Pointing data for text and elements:

────────

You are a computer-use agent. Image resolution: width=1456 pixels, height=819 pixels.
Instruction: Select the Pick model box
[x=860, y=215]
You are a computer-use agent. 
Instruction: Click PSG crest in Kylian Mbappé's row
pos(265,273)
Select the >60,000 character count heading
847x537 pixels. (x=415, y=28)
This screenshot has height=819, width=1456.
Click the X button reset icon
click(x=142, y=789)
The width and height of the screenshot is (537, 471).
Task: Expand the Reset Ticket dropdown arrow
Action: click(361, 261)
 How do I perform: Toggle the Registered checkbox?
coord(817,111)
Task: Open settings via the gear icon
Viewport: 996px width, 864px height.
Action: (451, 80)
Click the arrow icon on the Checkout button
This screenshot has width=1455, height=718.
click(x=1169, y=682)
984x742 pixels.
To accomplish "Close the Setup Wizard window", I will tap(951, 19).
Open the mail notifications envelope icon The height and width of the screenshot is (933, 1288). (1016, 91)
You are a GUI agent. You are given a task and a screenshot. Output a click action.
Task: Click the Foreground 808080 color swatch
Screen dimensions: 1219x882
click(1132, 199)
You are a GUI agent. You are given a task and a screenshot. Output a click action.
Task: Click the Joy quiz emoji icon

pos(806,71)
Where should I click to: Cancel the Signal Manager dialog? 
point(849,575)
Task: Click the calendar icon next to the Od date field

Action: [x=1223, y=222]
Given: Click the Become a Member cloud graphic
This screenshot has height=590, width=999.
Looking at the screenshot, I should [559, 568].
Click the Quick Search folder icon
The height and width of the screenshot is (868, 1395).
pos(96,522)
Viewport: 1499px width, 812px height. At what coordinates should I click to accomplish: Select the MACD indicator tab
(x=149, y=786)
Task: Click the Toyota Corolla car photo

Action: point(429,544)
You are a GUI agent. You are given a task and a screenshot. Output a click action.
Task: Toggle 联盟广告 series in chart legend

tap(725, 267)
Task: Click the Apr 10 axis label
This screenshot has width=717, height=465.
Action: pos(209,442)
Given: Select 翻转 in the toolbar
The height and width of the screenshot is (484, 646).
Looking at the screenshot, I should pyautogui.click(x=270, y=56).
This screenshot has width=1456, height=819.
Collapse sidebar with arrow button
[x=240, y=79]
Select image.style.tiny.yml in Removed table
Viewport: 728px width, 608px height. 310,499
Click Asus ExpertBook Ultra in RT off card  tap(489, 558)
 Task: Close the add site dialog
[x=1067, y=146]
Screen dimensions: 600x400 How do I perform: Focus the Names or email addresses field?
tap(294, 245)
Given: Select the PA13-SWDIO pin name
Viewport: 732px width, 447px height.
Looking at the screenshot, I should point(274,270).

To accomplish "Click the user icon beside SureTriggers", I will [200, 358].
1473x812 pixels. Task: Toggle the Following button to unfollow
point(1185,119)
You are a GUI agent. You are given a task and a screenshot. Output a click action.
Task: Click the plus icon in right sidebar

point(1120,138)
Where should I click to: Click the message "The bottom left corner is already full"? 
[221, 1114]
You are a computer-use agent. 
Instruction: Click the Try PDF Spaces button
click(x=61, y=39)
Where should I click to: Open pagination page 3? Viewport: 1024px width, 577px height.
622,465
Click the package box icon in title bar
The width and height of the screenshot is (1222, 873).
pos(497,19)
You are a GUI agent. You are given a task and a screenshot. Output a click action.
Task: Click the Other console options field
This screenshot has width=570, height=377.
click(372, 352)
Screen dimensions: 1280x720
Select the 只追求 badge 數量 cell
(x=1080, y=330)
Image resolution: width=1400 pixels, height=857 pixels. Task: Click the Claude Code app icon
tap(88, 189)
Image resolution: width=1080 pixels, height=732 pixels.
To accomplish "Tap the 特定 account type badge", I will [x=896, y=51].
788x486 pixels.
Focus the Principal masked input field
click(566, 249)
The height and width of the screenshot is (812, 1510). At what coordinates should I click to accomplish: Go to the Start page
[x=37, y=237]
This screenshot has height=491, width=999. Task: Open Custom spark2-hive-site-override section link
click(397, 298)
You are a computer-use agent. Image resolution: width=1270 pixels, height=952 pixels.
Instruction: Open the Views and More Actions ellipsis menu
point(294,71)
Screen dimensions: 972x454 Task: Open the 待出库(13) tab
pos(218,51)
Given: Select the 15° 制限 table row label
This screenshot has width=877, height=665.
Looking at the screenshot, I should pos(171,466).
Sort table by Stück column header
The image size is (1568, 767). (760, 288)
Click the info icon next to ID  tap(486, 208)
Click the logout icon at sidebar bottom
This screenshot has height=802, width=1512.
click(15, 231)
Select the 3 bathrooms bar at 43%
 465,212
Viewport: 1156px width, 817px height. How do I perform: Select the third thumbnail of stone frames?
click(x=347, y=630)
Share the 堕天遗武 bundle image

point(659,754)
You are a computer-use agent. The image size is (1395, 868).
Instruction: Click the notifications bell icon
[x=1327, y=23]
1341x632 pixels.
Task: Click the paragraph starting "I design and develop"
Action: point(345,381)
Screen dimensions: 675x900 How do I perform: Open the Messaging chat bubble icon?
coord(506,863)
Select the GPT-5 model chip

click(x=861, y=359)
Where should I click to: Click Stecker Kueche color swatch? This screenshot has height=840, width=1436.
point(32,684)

────────

EXERCISE REQUIREMENTS => Can you write out all of the data above again, swapping every "computer-use agent" for "desktop agent" and leaving the rest untouched?

EXERCISE OUTPUT =>
You are a desktop agent. Image resolution: width=1456 pixels, height=819 pixels.
Instruction: Select the Pick model box
[x=860, y=215]
You are a desktop agent. 
Instruction: Click PSG crest in Kylian Mbappé's row
pos(265,273)
Select the >60,000 character count heading
847x537 pixels. (x=415, y=28)
This screenshot has height=819, width=1456.
Click the X button reset icon
click(x=142, y=789)
The width and height of the screenshot is (537, 471).
Task: Expand the Reset Ticket dropdown arrow
Action: click(361, 261)
 How do I perform: Toggle the Registered checkbox?
coord(817,111)
Task: Open settings via the gear icon
Viewport: 996px width, 864px height.
Action: (451, 80)
Click the arrow icon on the Checkout button
This screenshot has width=1455, height=718.
click(x=1169, y=682)
984x742 pixels.
To accomplish "Close the Setup Wizard window", I will tap(951, 19).
Open the mail notifications envelope icon The height and width of the screenshot is (933, 1288). (1016, 91)
You are a GUI agent. You are given a task and a screenshot. Output a click action.
Task: Click the Foreground 808080 color swatch
Screen dimensions: 1219x882
click(1132, 199)
You are a GUI agent. You are given a task and a screenshot. Output a click action.
Task: Click the Joy quiz emoji icon

pos(806,71)
Where should I click to: Cancel the Signal Manager dialog? 
point(849,575)
Task: Click the calendar icon next to the Od date field

Action: [x=1223, y=222]
Given: Click the Become a Member cloud graphic
This screenshot has height=590, width=999.
Looking at the screenshot, I should [559, 568].
Click the Quick Search folder icon
The height and width of the screenshot is (868, 1395).
pos(96,522)
Viewport: 1499px width, 812px height. At what coordinates should I click to accomplish: Select the MACD indicator tab
(x=149, y=786)
Task: Click the Toyota Corolla car photo

Action: point(429,544)
You are a GUI agent. You are given a task and a screenshot. Output a click action.
Task: Toggle 联盟广告 series in chart legend

tap(725, 267)
Task: Click the Apr 10 axis label
This screenshot has width=717, height=465.
Action: pos(209,442)
Given: Select 翻转 in the toolbar
The height and width of the screenshot is (484, 646).
Looking at the screenshot, I should pyautogui.click(x=270, y=56).
This screenshot has width=1456, height=819.
Collapse sidebar with arrow button
[x=240, y=79]
Select image.style.tiny.yml in Removed table
Viewport: 728px width, 608px height. 310,499
Click Asus ExpertBook Ultra in RT off card  tap(489, 558)
 Task: Close the add site dialog
[x=1067, y=146]
Screen dimensions: 600x400 How do I perform: Focus the Names or email addresses field?
tap(294, 245)
Given: Select the PA13-SWDIO pin name
Viewport: 732px width, 447px height.
Looking at the screenshot, I should point(274,270).

To accomplish "Click the user icon beside SureTriggers", I will [200, 358].
1473x812 pixels. Task: Toggle the Following button to unfollow
point(1185,119)
You are a GUI agent. You are given a task and a screenshot. Output a click action.
Task: Click the plus icon in right sidebar

point(1120,138)
Where should I click to: Click the message "The bottom left corner is already full"? 
[221, 1114]
You are a desktop agent. 
Instruction: Click the Try PDF Spaces button
click(x=61, y=39)
Where should I click to: Open pagination page 3? Viewport: 1024px width, 577px height.
622,465
Click the package box icon in title bar
The width and height of the screenshot is (1222, 873).
pos(497,19)
You are a GUI agent. You are given a task and a screenshot. Output a click action.
Task: Click the Other console options field
This screenshot has width=570, height=377.
click(372, 352)
Screen dimensions: 1280x720
Select the 只追求 badge 數量 cell
(x=1080, y=330)
Image resolution: width=1400 pixels, height=857 pixels. Task: Click the Claude Code app icon
tap(88, 189)
Image resolution: width=1080 pixels, height=732 pixels.
To accomplish "Tap the 特定 account type badge", I will [x=896, y=51].
788x486 pixels.
Focus the Principal masked input field
click(566, 249)
The height and width of the screenshot is (812, 1510). At what coordinates should I click to accomplish: Go to the Start page
[x=37, y=237]
This screenshot has height=491, width=999. Task: Open Custom spark2-hive-site-override section link
click(397, 298)
You are a desktop agent. Image resolution: width=1270 pixels, height=952 pixels.
Instruction: Open the Views and More Actions ellipsis menu
point(294,71)
Screen dimensions: 972x454 Task: Open the 待出库(13) tab
pos(218,51)
Given: Select the 15° 制限 table row label
This screenshot has width=877, height=665.
Looking at the screenshot, I should pos(171,466).
Sort table by Stück column header
The image size is (1568, 767). (760, 288)
Click the info icon next to ID  tap(486, 208)
Click the logout icon at sidebar bottom
This screenshot has height=802, width=1512.
click(15, 231)
Select the 3 bathrooms bar at 43%
 465,212
Viewport: 1156px width, 817px height. How do I perform: Select the third thumbnail of stone frames?
click(x=347, y=630)
Share the 堕天遗武 bundle image

point(659,754)
You are a desktop agent. The image size is (1395, 868).
Instruction: Click the notifications bell icon
[x=1327, y=23]
1341x632 pixels.
Task: Click the paragraph starting "I design and develop"
Action: point(345,381)
Screen dimensions: 675x900 How do I perform: Open the Messaging chat bubble icon?
coord(506,863)
Select the GPT-5 model chip

click(x=861, y=359)
Where should I click to: Click Stecker Kueche color swatch? This screenshot has height=840, width=1436.
point(32,684)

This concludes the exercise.